I'm not sure I am up for a relationship with a woman with 3 kids. Why was he unable to express the truth of the situation from the get go????

I call bs. Sorry, the explanation has alot of holes.
Katiekate, I am not trying to prove anything here but I can actually see the pattern, since I still remember that conversation very clearly. I blew up because of too much build up and no sex, sorry if too much info. Besides, I could sense something was happening and no explanation was coming. I could have talked to him earlier, before getting wound up but here you go. I am also quite an emotional person. So I complained of that exact thing, him saying this or that, and nothing coming out of it, basically what's wrong. This wasn't a conversation about kids. He got defensive and said the things he said. I stood my ground that there is nothing wrong with me, that I am healthy and find myself desirable enough. Then I kept it cool for a couple of days, giving him time to think about what's being said. He did. Then he contacted me to explain why his drive had gone.

All that made sense to me, even if it doesn't to you now. It's a delicate area, mojo comes and goes, things weren't that easy for both of us.

• _WRITTEN EXERCISE 1_: Summarize the forum exchange in two sentences.
• _WRITTEN EXERCISE 2_: In the forum exchange, list every claim the writer makes about themselves in the sentence beginning "I stood my ground".
• _WRITTEN EXERCISE 3_: Pick up the forum exchange after its final sentence and continue it in the writer's voice for a few sentences.

• _DATA SEGMENT_:
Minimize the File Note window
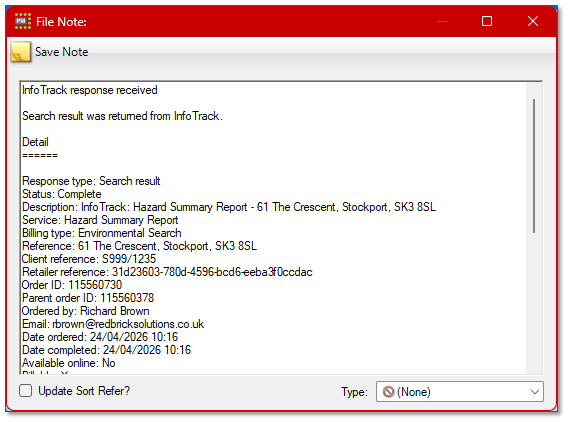Screen dimensions: 568x422 [x=442, y=21]
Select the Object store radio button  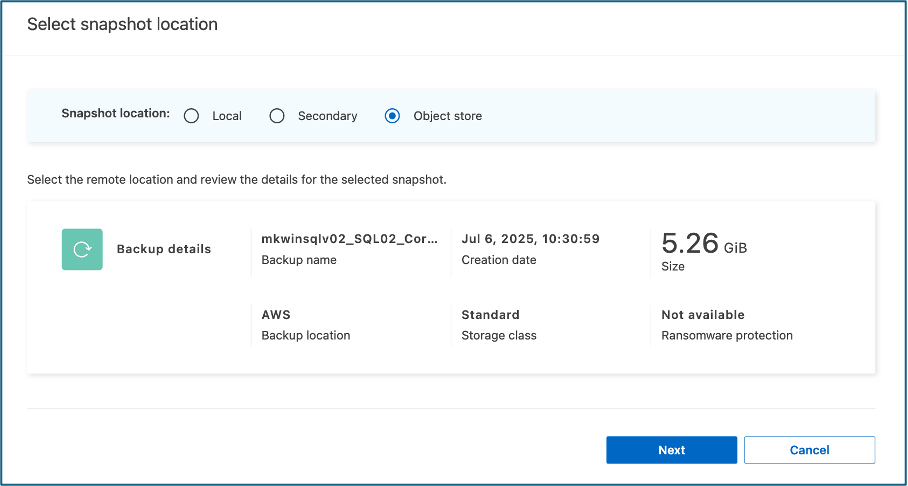point(393,116)
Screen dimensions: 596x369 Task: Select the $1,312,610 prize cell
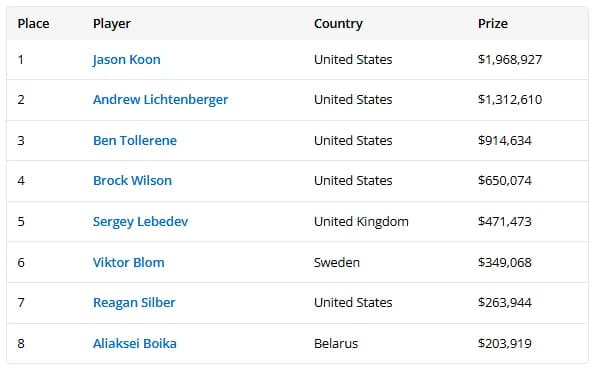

• _EXPECTED OUTPUT 1_: Skeptical comments ask why he was unable to express the truth of the situation from the start and say the explanation has a lot of holes. In response, the writer recalls blowing up over built-up frustration and no sex, standing firm that nothing was wrong with the writer, waiting a couple of days, and then hearing his account of why his drive had gone, which made sense to the writer.

• _EXPECTED OUTPUT 2_:
- There is nothing wrong with the writer.
- The writer is healthy.
- The writer finds themselves desirable enough.

• _EXPECTED OUTPUT 3_:
He never again said to me that I am not sexy enough or should do something about it. He apologised for it and was making compliments since then, as well as being a tender lover.

Unfortunately though, he still says he'd happily live without sex anyway. Which gives me an idea that this is simply the last thing on his list, whether it's me or anyone else. If it was not the case, he wouldn't be staying away from it for the last 3 years.

I don't know anymore, whether he feels attraction or not right now. He says he does, he shows he does, everything happens in the best way possible and I don't feel like it's fake. I actually see and feel it's real, as if he is actually starting to understand what this is all about. I must be in a la-la land.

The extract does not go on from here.